-------- Entries provided

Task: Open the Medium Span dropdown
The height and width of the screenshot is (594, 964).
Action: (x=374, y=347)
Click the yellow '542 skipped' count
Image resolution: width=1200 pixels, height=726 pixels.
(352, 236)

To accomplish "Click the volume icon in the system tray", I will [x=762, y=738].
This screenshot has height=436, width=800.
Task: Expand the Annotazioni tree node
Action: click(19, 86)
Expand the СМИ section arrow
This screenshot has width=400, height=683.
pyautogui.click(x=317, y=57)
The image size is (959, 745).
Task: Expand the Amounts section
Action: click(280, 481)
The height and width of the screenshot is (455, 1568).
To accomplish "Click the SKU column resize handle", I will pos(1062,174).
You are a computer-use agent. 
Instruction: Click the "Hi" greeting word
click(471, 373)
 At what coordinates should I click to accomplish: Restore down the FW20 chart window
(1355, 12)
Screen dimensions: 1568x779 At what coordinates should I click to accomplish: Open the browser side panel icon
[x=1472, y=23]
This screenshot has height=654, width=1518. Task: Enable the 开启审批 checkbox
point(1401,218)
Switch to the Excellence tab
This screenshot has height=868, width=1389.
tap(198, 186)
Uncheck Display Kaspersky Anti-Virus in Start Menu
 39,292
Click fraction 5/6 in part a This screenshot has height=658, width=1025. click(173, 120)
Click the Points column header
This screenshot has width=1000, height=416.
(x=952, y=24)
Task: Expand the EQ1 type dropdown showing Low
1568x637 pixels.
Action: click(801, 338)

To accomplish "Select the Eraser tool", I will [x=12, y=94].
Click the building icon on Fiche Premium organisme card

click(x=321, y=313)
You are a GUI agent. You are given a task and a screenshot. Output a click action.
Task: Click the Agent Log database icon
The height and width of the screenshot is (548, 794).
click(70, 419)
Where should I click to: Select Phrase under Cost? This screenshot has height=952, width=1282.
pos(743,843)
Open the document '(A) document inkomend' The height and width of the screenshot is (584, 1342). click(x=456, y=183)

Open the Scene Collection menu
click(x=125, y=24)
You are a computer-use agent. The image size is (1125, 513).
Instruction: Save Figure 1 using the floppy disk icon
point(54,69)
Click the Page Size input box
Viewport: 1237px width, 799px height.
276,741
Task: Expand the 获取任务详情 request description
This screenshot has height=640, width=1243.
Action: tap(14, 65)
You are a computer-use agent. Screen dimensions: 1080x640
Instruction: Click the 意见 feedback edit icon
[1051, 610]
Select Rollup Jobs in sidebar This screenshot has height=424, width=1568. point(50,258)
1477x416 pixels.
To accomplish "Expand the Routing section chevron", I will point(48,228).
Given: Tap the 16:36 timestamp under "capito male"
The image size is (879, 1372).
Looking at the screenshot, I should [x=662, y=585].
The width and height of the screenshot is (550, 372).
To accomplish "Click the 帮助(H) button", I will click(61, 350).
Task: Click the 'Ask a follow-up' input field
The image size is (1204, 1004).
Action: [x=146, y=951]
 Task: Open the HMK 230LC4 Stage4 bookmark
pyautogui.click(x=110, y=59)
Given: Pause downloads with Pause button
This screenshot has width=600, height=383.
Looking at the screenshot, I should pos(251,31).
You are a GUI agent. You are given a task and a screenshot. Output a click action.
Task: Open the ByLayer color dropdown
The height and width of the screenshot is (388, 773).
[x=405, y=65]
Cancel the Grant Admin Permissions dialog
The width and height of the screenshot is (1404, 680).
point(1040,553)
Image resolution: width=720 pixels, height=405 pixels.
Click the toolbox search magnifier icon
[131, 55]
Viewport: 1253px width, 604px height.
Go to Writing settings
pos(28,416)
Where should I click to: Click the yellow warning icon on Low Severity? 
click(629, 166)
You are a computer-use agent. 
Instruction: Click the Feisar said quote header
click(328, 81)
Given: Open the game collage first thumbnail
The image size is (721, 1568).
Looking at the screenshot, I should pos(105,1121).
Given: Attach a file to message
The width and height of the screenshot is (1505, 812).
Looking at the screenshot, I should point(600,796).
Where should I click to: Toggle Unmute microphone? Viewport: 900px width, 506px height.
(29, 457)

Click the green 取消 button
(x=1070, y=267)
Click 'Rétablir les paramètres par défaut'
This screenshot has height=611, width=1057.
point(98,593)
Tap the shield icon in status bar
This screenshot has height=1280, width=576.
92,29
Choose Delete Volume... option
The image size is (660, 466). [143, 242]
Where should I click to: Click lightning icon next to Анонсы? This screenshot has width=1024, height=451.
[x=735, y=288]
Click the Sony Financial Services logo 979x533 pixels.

----------------

▸ Prompt
Your task is to repeat the entries exactly.

▸ Answer section
Task: Open the Medium Span dropdown
The height and width of the screenshot is (594, 964).
Action: (x=374, y=347)
Click the yellow '542 skipped' count
Image resolution: width=1200 pixels, height=726 pixels.
(352, 236)

To accomplish "Click the volume icon in the system tray", I will [x=762, y=738].
This screenshot has height=436, width=800.
Task: Expand the Annotazioni tree node
Action: click(19, 86)
Expand the СМИ section arrow
This screenshot has width=400, height=683.
pyautogui.click(x=317, y=57)
The image size is (959, 745).
Task: Expand the Amounts section
Action: click(280, 481)
The height and width of the screenshot is (455, 1568).
To accomplish "Click the SKU column resize handle", I will pos(1062,174).
You are a computer-use agent. 
Instruction: Click the "Hi" greeting word
click(471, 373)
 At what coordinates should I click to accomplish: Restore down the FW20 chart window
(1355, 12)
Screen dimensions: 1568x779 At what coordinates should I click to accomplish: Open the browser side panel icon
[x=1472, y=23]
This screenshot has height=654, width=1518. Task: Enable the 开启审批 checkbox
point(1401,218)
Switch to the Excellence tab
This screenshot has height=868, width=1389.
tap(198, 186)
Uncheck Display Kaspersky Anti-Virus in Start Menu
 39,292
Click fraction 5/6 in part a This screenshot has height=658, width=1025. click(173, 120)
Click the Points column header
This screenshot has width=1000, height=416.
(x=952, y=24)
Task: Expand the EQ1 type dropdown showing Low
1568x637 pixels.
Action: click(801, 338)

To accomplish "Select the Eraser tool", I will [x=12, y=94].
Click the building icon on Fiche Premium organisme card

click(x=321, y=313)
You are a GUI agent. You are given a task and a screenshot. Output a click action.
Task: Click the Agent Log database icon
The height and width of the screenshot is (548, 794).
click(70, 419)
Where should I click to: Select Phrase under Cost? This screenshot has height=952, width=1282.
pos(743,843)
Open the document '(A) document inkomend' The height and width of the screenshot is (584, 1342). click(x=456, y=183)

Open the Scene Collection menu
click(x=125, y=24)
You are a computer-use agent. The image size is (1125, 513).
Instruction: Save Figure 1 using the floppy disk icon
point(54,69)
Click the Page Size input box
Viewport: 1237px width, 799px height.
276,741
Task: Expand the 获取任务详情 request description
This screenshot has height=640, width=1243.
Action: tap(14, 65)
You are a computer-use agent. Screen dimensions: 1080x640
Instruction: Click the 意见 feedback edit icon
[1051, 610]
Select Rollup Jobs in sidebar This screenshot has height=424, width=1568. point(50,258)
1477x416 pixels.
To accomplish "Expand the Routing section chevron", I will point(48,228).
Given: Tap the 16:36 timestamp under "capito male"
The image size is (879, 1372).
Looking at the screenshot, I should [x=662, y=585].
The width and height of the screenshot is (550, 372).
To accomplish "Click the 帮助(H) button", I will click(61, 350).
Task: Click the 'Ask a follow-up' input field
The image size is (1204, 1004).
Action: [x=146, y=951]
 Task: Open the HMK 230LC4 Stage4 bookmark
pyautogui.click(x=110, y=59)
Given: Pause downloads with Pause button
This screenshot has width=600, height=383.
Looking at the screenshot, I should pos(251,31).
You are a GUI agent. You are given a task and a screenshot. Output a click action.
Task: Open the ByLayer color dropdown
The height and width of the screenshot is (388, 773).
[x=405, y=65]
Cancel the Grant Admin Permissions dialog
The width and height of the screenshot is (1404, 680).
point(1040,553)
Image resolution: width=720 pixels, height=405 pixels.
Click the toolbox search magnifier icon
[131, 55]
Viewport: 1253px width, 604px height.
Go to Writing settings
pos(28,416)
Where should I click to: Click the yellow warning icon on Low Severity? 
click(629, 166)
You are a computer-use agent. 
Instruction: Click the Feisar said quote header
click(328, 81)
Given: Open the game collage first thumbnail
The image size is (721, 1568).
Looking at the screenshot, I should pos(105,1121).
Given: Attach a file to message
The width and height of the screenshot is (1505, 812).
Looking at the screenshot, I should point(600,796).
Where should I click to: Toggle Unmute microphone? Viewport: 900px width, 506px height.
(29, 457)

Click the green 取消 button
(x=1070, y=267)
Click 'Rétablir les paramètres par défaut'
This screenshot has height=611, width=1057.
point(98,593)
Tap the shield icon in status bar
This screenshot has height=1280, width=576.
92,29
Choose Delete Volume... option
The image size is (660, 466). [143, 242]
Where should I click to: Click lightning icon next to Анонсы? This screenshot has width=1024, height=451.
[x=735, y=288]
Click the Sony Financial Services logo 979x533 pixels.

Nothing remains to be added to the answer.